───── RECORD EXTRACTS ─────

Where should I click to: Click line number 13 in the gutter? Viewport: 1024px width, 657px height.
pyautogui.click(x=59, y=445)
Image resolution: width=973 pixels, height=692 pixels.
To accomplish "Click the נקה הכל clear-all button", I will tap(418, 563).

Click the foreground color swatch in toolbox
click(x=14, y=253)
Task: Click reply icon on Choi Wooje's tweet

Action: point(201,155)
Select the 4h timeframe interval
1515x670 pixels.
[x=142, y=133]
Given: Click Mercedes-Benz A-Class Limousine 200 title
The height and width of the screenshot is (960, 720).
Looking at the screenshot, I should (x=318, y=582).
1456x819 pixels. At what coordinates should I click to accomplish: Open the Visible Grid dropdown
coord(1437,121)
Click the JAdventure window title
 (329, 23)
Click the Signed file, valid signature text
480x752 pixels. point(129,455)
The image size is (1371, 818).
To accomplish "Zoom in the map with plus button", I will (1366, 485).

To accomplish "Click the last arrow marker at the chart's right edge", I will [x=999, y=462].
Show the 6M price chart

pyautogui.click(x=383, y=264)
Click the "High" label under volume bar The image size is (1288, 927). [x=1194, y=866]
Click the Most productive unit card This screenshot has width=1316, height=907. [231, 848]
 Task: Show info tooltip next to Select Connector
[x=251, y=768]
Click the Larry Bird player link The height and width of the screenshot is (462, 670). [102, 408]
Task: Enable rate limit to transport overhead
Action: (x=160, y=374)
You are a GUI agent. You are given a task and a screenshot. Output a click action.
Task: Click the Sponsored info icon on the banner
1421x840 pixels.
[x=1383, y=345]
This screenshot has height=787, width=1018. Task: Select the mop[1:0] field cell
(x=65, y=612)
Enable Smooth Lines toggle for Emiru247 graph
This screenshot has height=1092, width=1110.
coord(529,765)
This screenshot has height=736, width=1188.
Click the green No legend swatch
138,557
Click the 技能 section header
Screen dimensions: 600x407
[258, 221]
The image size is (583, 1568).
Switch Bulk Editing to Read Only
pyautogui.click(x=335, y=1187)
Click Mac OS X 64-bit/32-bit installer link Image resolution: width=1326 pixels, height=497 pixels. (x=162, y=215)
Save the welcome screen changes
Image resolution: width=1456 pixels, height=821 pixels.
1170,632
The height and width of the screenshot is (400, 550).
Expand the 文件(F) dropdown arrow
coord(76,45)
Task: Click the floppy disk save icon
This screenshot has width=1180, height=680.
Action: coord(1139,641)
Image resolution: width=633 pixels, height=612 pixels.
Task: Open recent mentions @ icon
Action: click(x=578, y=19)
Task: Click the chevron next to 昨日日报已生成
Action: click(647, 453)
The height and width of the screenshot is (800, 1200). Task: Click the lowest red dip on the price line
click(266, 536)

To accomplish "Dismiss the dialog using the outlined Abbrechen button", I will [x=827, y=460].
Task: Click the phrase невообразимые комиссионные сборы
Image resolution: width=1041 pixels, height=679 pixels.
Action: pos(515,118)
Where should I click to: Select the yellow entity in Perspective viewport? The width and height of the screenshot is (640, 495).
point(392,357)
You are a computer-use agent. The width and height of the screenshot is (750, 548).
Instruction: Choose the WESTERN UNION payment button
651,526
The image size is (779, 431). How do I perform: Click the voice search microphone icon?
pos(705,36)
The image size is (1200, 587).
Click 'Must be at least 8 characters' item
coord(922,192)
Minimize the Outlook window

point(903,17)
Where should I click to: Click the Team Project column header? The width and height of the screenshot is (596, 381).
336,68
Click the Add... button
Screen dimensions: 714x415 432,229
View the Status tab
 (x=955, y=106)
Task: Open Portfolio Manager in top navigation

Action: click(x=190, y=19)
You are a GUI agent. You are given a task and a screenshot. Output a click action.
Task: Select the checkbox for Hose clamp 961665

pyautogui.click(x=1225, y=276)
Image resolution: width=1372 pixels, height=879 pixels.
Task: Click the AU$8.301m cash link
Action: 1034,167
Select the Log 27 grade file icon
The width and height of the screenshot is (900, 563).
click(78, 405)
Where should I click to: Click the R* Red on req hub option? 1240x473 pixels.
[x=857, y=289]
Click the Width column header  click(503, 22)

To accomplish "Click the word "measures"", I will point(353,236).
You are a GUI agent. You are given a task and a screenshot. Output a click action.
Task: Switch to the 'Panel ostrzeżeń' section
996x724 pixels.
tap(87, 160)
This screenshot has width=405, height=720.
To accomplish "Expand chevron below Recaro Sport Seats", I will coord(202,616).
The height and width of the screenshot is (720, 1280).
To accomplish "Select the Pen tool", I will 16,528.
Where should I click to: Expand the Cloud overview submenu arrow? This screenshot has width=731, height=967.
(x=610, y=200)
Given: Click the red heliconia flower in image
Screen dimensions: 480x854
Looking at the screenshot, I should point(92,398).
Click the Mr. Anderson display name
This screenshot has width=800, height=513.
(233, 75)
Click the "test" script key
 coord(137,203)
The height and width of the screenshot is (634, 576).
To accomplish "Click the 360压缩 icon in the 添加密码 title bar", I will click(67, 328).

─────

Transcribe the lines above word for word.

Where should I click to: Click line number 13 in the gutter? Viewport: 1024px width, 657px height.
pyautogui.click(x=59, y=445)
Image resolution: width=973 pixels, height=692 pixels.
To accomplish "Click the נקה הכל clear-all button", I will tap(418, 563).

Click the foreground color swatch in toolbox
click(x=14, y=253)
Task: Click reply icon on Choi Wooje's tweet

Action: point(201,155)
Select the 4h timeframe interval
1515x670 pixels.
[x=142, y=133]
Given: Click Mercedes-Benz A-Class Limousine 200 title
The height and width of the screenshot is (960, 720).
Looking at the screenshot, I should (x=318, y=582).
1456x819 pixels. At what coordinates should I click to accomplish: Open the Visible Grid dropdown
coord(1437,121)
Click the JAdventure window title
 (329, 23)
Click the Signed file, valid signature text
480x752 pixels. point(129,455)
The image size is (1371, 818).
To accomplish "Zoom in the map with plus button", I will (1366, 485).

To accomplish "Click the last arrow marker at the chart's right edge", I will [x=999, y=462].
Show the 6M price chart

pyautogui.click(x=383, y=264)
Click the "High" label under volume bar The image size is (1288, 927). [x=1194, y=866]
Click the Most productive unit card This screenshot has width=1316, height=907. [231, 848]
 Task: Show info tooltip next to Select Connector
[x=251, y=768]
Click the Larry Bird player link The height and width of the screenshot is (462, 670). [102, 408]
Task: Enable rate limit to transport overhead
Action: (x=160, y=374)
You are a GUI agent. You are given a task and a screenshot. Output a click action.
Task: Click the Sponsored info icon on the banner
1421x840 pixels.
[x=1383, y=345]
This screenshot has height=787, width=1018. Task: Select the mop[1:0] field cell
(x=65, y=612)
Enable Smooth Lines toggle for Emiru247 graph
This screenshot has height=1092, width=1110.
coord(529,765)
This screenshot has height=736, width=1188.
Click the green No legend swatch
138,557
Click the 技能 section header
Screen dimensions: 600x407
[258, 221]
The image size is (583, 1568).
Switch Bulk Editing to Read Only
pyautogui.click(x=335, y=1187)
Click Mac OS X 64-bit/32-bit installer link Image resolution: width=1326 pixels, height=497 pixels. (x=162, y=215)
Save the welcome screen changes
Image resolution: width=1456 pixels, height=821 pixels.
1170,632
The height and width of the screenshot is (400, 550).
Expand the 文件(F) dropdown arrow
coord(76,45)
Task: Click the floppy disk save icon
This screenshot has width=1180, height=680.
Action: coord(1139,641)
Image resolution: width=633 pixels, height=612 pixels.
Task: Open recent mentions @ icon
Action: click(x=578, y=19)
Task: Click the chevron next to 昨日日报已生成
Action: click(647, 453)
The height and width of the screenshot is (800, 1200). Task: Click the lowest red dip on the price line
click(266, 536)

To accomplish "Dismiss the dialog using the outlined Abbrechen button", I will [x=827, y=460].
Task: Click the phrase невообразимые комиссионные сборы
Image resolution: width=1041 pixels, height=679 pixels.
Action: pos(515,118)
Where should I click to: Select the yellow entity in Perspective viewport? The width and height of the screenshot is (640, 495).
point(392,357)
You are a computer-use agent. The width and height of the screenshot is (750, 548).
Instruction: Choose the WESTERN UNION payment button
651,526
The image size is (779, 431). How do I perform: Click the voice search microphone icon?
pos(705,36)
The image size is (1200, 587).
Click 'Must be at least 8 characters' item
coord(922,192)
Minimize the Outlook window

point(903,17)
Where should I click to: Click the Team Project column header? The width and height of the screenshot is (596, 381).
336,68
Click the Add... button
Screen dimensions: 714x415 432,229
View the Status tab
 (x=955, y=106)
Task: Open Portfolio Manager in top navigation

Action: click(x=190, y=19)
You are a GUI agent. You are given a task and a screenshot. Output a click action.
Task: Select the checkbox for Hose clamp 961665

pyautogui.click(x=1225, y=276)
Image resolution: width=1372 pixels, height=879 pixels.
Task: Click the AU$8.301m cash link
Action: 1034,167
Select the Log 27 grade file icon
The width and height of the screenshot is (900, 563).
click(78, 405)
Where should I click to: Click the R* Red on req hub option? 1240x473 pixels.
[x=857, y=289]
Click the Width column header  click(503, 22)

To accomplish "Click the word "measures"", I will point(353,236).
You are a GUI agent. You are given a task and a screenshot. Output a click action.
Task: Switch to the 'Panel ostrzeżeń' section
996x724 pixels.
tap(87, 160)
This screenshot has width=405, height=720.
To accomplish "Expand chevron below Recaro Sport Seats", I will coord(202,616).
The height and width of the screenshot is (720, 1280).
To accomplish "Select the Pen tool", I will 16,528.
Where should I click to: Expand the Cloud overview submenu arrow? This screenshot has width=731, height=967.
(x=610, y=200)
Given: Click the red heliconia flower in image
Screen dimensions: 480x854
Looking at the screenshot, I should point(92,398).
Click the Mr. Anderson display name
This screenshot has width=800, height=513.
(233, 75)
Click the "test" script key
 coord(137,203)
The height and width of the screenshot is (634, 576).
To accomplish "Click the 360压缩 icon in the 添加密码 title bar", I will click(67, 328).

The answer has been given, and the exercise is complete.